President Bharrat Jagdeo recalled Professor Wangari Maathai’s passion for justice and a better, fairer world as he joined world leaders in mourning her recent death.
According to a Govern-ment Information Agency (GINA) press release Jagdeo said over recent years he had had the privilege of spending time with Professor Maathai on many occasions.
“We frequently shared public platforms to advocate for urgent action to stabilise our planet’s climate, and for measures to protect vulnerable people from the damage caused by the destruction of the world’s priceless environment, in particular its forests,” he recalled, adding that “we also spent many quieter moments talking about injustices in the world, and the need for strong international leadership to combat them.”
He noted that on every occasion, “Wangari’s passion for justice, and her deep desire for a better, fairer world shone through.” The president said Maathai always identified with less fortunate persons, or those experiencing hardship, no matter where they were from – “and she translated this into a forceful articulation of the need for those with power to do more.
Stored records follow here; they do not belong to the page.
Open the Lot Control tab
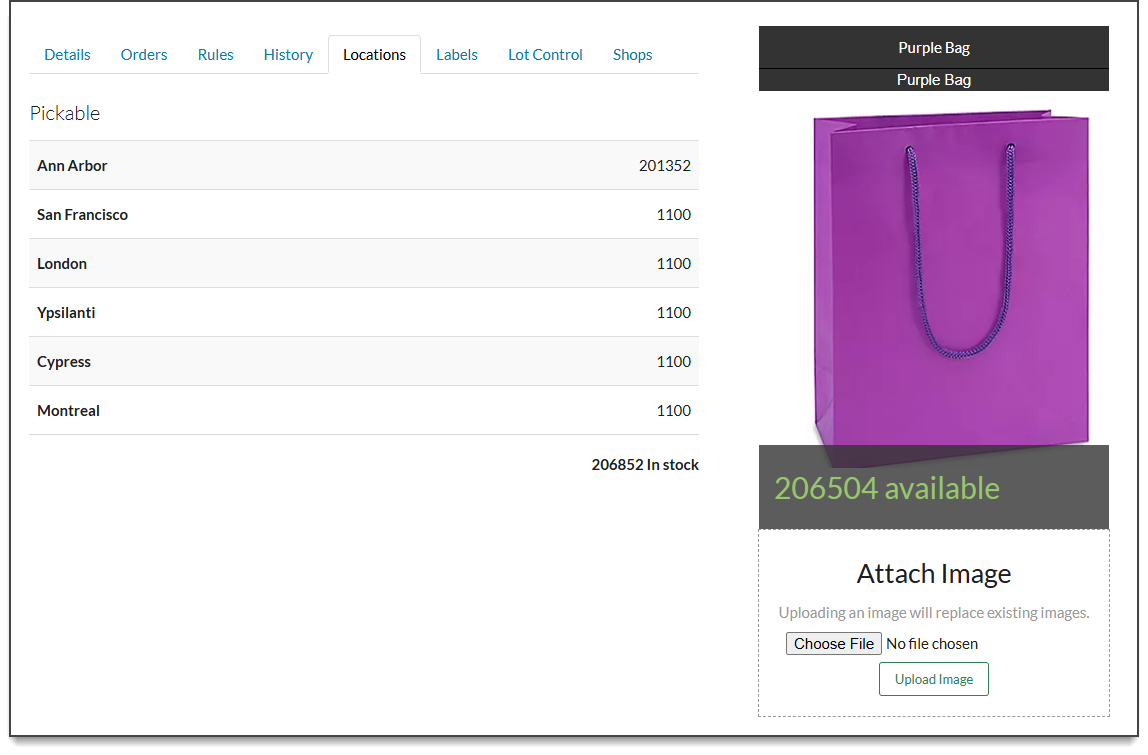(x=545, y=55)
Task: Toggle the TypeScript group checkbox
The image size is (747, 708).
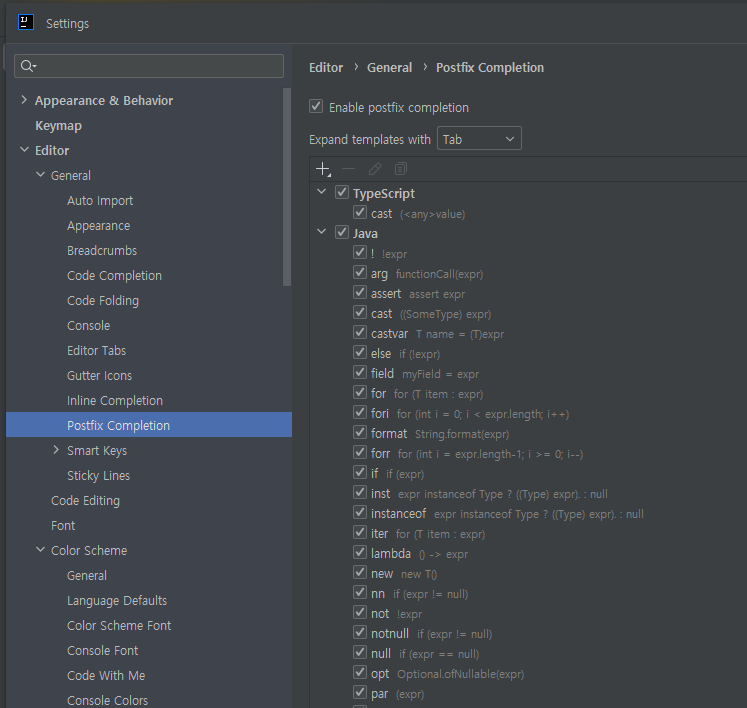Action: (x=342, y=192)
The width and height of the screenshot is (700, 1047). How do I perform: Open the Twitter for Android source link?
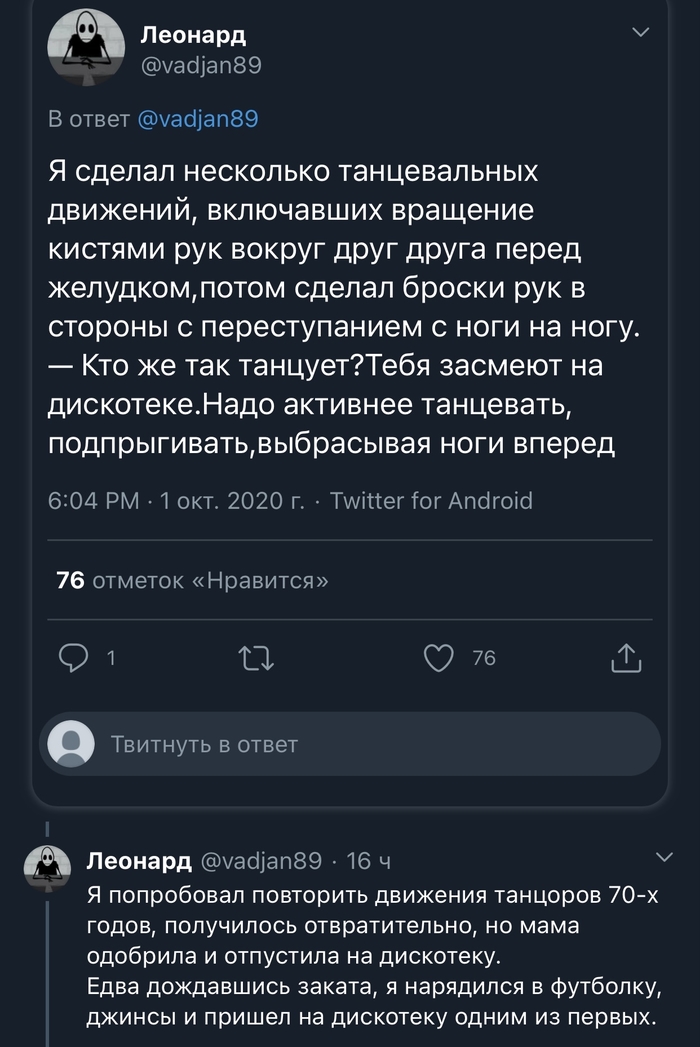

“Perhaps because she was always advocating for something better, she did not stop often enough to reflect on how she had already made the world a better place. But as she passes from this life, those of us who are left behind can see all that she achieved.”
In expressing condolences to her family, Jagdeo said he hoped that they could see that her work has not ended with her passing, and that her spirit will live on in the daily acts of the tens of thousands of people who are now carrying forward her struggle to create a fairer, more sustainable world. Professor Maathai died on Sunday after a lengthy battle with cancer.
According to GINA, she won the Nobel Peace Prize in 2004 as was the first African woman to receive this honour. In recent years, she played an increasingly important role in global efforts to address climate change, and advocated for recognising the importance of protecting the world’s forests. In a message after her death, US President Barack Obama said, “Professor Maathai’s tireless efforts earned her not only a Nobel Peace Prize… but the respect of millions who were inspired by her commitment to conservation, democracy, women’s empowerment, the eradication of poverty, and civic engagement.” A message from the Office of Nelson Mandela said Maathai “has left a lasting legacy in greater awareness and work in protecting our environment and the world.”